New mutation in bird flu virus shows potential for humans outbreak: Report

Last Updated on April 15, 2023 by

London, April 15 (IANS) Scientists have identified new mutations in avian influenza virus H5N1, which recently infected a man in Chile, and may pose risk of spread in humans.

According to the European Centre for Disease Control (ECDC), the risk of spread from human to human remains low but the new changes seen are ‘concerning’. It also suggests that the potential risk to humans spillover is increasing

Last month, Chile’s Health Ministry confirmed that a 53-year-old man has tested positive for H5N1 virus. The man was reported to be in serious but stable condition with severe pneumonia.

As per officials from the US Centers for Disease Control and Prevention, a sample of the virus isolated from the man contains two genetic mutations that are signs of adaptation to mammals, The New York Times reported.

In experimental animal studies, the mutations, both of which are in what is known as the PB2 gene, have previously been shown to help the virus replicate better in mammalian cells.

The risk to the public remains low, health officials said, adding that no additional human cases have been linked to the Chilean man who remains hospitalised.

Importantly, the sample did not contain other critical genetic changes that scientists believe would be necessary for H5N1 to spread efficiently among humans, including mutations that would stabilise the virus and help it bind more tightly to human cells, The New York Times reported.

“There are three major categories of changes we think H5 has to undergo to switch from being a bird virus to being a human virus,” Richard J. Webby, a bird flu expert at St. Jude Children’s Research Hospital, was quoted as saying.

“The sequences from the person in Chile have one of those classes of changes. But we also know that of those three sets of changes, this is the easiest one for the virus to make.”

Globally, there have been 874 human cases, including 458 deaths (case-fatality rate: 52.4 per cent), of human infection with avian influenza A(H5N1) reported in 23 countries since 2004. To date, no human to-human transmission has been detected, the ECDC said.

In a report published this week, the agency said that the risk assessments contain “high uncertainty” due to the increasing transmission of H5N1, including its introduction to the Americas and the spread in animals.

The PB2 gene was recently identified in mink in Spain.

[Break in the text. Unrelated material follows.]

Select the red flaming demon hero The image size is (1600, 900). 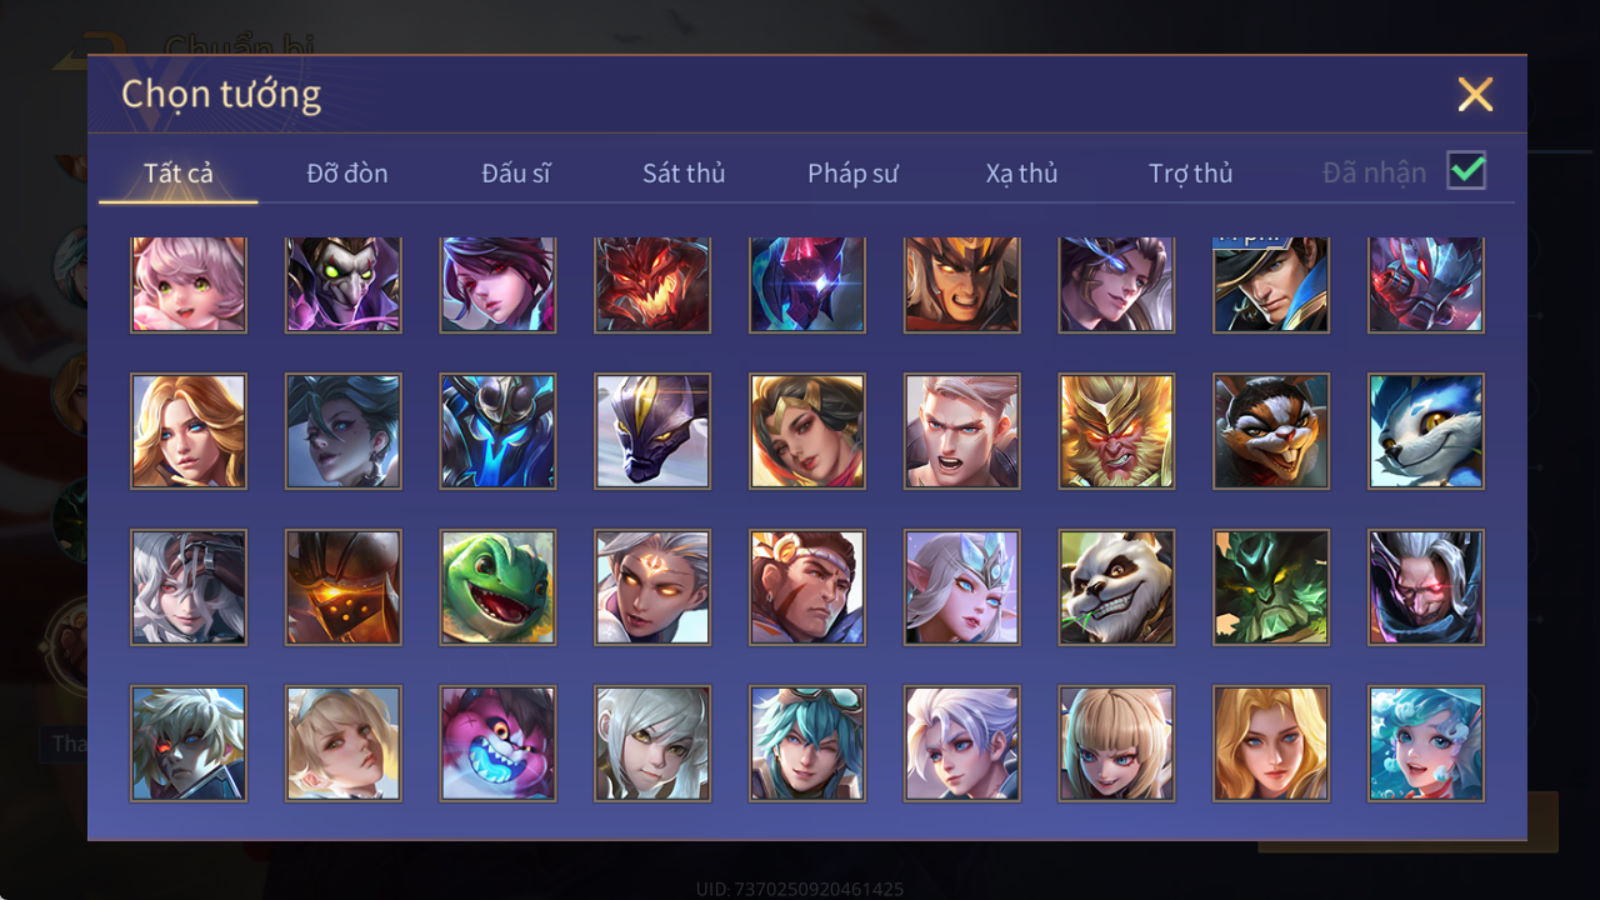652,284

H5N1 jumped from wild birds to thousands of farmed animals — within weeks, more than four per cent had died from haemorrhagic pneumonia. In total, 50,000 mink were culled, The Telegraph reported.

Experts noted that an increase in mammalian transmission could spur a greater risk to humans.

Last month, a woman in China was hospitalised with H5N1, while a young girl died earlier this month and her father was quarantined in Cambodia after contracting the virus.

It was found during the sequencing of the Cambodia cases that the virus did have the mutations expected to allow it to infect humans but there were no signs that the pathogen has changed to better spread between people, the report said.